As mentioned in Section 5, MEM-VAE employs the sigmoid function and element-wise MLP as the attention and composition functions respectively. MEM-VAE is complicated and flexible, which has better quantitative results on log-likelihood estimation but is hard to be visualized directly as it has much nonlinearity. We introduce VIS-MEM-VAE, which uses the softmax function and element-wise summation as the attention and composition functions respectively. VIS-MEM-VAE achieves a slightly worse density estimation result (-84.68 nats on MNIST, still better than -85.67 nats of VAE) but the memory slots can be mapped to data level for visualization due to the simple composition function and sparse attention mechanism.

We average the preference values of the test data and select top-3 memory slots that has the highest activations for each class. Note that the activations are normalized, i.e., the summation of the preference values on all memory slots equals to one for each class. We set the generative information to be a vector filled with zeros and the memory information to be one of the selected slots and then generate a corresponding image. The activations and images are shown in Table 4 and Figure 7, where each column represents a class (0-9 in left-right order). For example, the image at the first column and the second row in Figure 7 corresponds to the memory slot that has the second-highest averaged activation of class “0” and the value is 0.24.

It can be seen that most of the selected slots respond to one class or similar classes (some slots are shared by similar classes such as“4”, “7” and “9”) and the corresponding image contains a blurry sketch of the digit (or mixture of some digits) with different local styles, which indicates that the external memories can encode local variants of objects and can be retrieved based on generative information . A few images are less meaningful but the corresponding activations are relatively small (smaller than 0.08 or so).

“0” “1” “2” “3” “4” “5” “6” “7” “8” “9”
0.27 0.82 0.33 0.11 0.34 0.15 0.49 0.27 0.09 0.28
0.24 0.09 0.06 0.11 0.30 0.13 0.12 0.27 0.09 0.21
0.18 0.05 0.06 0.11 0.07 0.07 0.05 0.11 0.09 0.18
Table 4: Average preference values of selected slots.
Figure 7: Visualization of selected slots.

Appendix E Missing Value Imputation

We visualize the images recovered by VAE and MEM-VAE in Figure 8 given incomplete test data.

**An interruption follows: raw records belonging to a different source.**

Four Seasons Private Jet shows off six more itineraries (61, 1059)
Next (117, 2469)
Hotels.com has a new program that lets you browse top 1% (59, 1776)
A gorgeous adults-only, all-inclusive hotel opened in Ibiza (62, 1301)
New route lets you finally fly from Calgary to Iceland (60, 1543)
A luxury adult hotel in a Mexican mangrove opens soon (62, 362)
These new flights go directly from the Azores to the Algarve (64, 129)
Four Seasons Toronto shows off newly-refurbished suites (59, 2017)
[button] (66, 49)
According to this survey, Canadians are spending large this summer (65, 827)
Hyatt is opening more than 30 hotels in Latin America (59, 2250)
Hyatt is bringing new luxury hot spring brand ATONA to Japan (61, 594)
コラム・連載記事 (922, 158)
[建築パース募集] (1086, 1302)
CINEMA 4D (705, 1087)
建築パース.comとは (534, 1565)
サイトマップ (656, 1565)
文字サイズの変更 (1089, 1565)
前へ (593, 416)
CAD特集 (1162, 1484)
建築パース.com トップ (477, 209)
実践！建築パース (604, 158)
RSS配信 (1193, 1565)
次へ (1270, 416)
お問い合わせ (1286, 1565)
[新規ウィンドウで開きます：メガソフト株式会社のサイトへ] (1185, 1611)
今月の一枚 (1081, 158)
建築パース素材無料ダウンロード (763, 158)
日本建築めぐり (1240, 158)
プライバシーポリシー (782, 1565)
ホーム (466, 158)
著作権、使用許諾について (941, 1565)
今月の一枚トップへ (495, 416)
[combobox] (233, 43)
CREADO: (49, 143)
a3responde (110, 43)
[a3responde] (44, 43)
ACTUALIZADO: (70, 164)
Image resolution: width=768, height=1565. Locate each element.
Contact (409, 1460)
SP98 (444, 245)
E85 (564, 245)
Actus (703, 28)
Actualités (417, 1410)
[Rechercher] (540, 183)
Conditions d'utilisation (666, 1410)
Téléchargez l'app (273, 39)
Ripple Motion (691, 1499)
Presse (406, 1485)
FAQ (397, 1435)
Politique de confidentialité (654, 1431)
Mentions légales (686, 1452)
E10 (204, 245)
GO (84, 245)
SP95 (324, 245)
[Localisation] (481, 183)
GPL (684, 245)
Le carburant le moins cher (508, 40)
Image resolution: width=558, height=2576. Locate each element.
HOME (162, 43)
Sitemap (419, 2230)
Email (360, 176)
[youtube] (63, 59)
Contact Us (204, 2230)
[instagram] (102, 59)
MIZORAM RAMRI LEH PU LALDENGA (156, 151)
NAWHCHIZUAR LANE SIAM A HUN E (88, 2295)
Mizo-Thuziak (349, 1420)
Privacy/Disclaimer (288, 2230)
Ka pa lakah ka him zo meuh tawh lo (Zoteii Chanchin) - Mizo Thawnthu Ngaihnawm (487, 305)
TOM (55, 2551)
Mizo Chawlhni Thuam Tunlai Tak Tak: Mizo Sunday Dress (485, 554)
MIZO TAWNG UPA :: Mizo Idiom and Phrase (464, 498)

It can be seen that MEM-VAE has better visualization than VAE with fewer meaningless images, clearer digits and more accurate inference.

(a) Data
(b) Noisy data
(c) Results of VAE
(d) Results of MEM-VAE
Figure 8: (a-b): Original test data on MNIST and perturbed data with left half missing respectively; (c-d): Imputation results of VAE and MEM-VAE respectively. Red rectangles mean that the corresponding model fails to infer digits correctly but the competitor succeeds.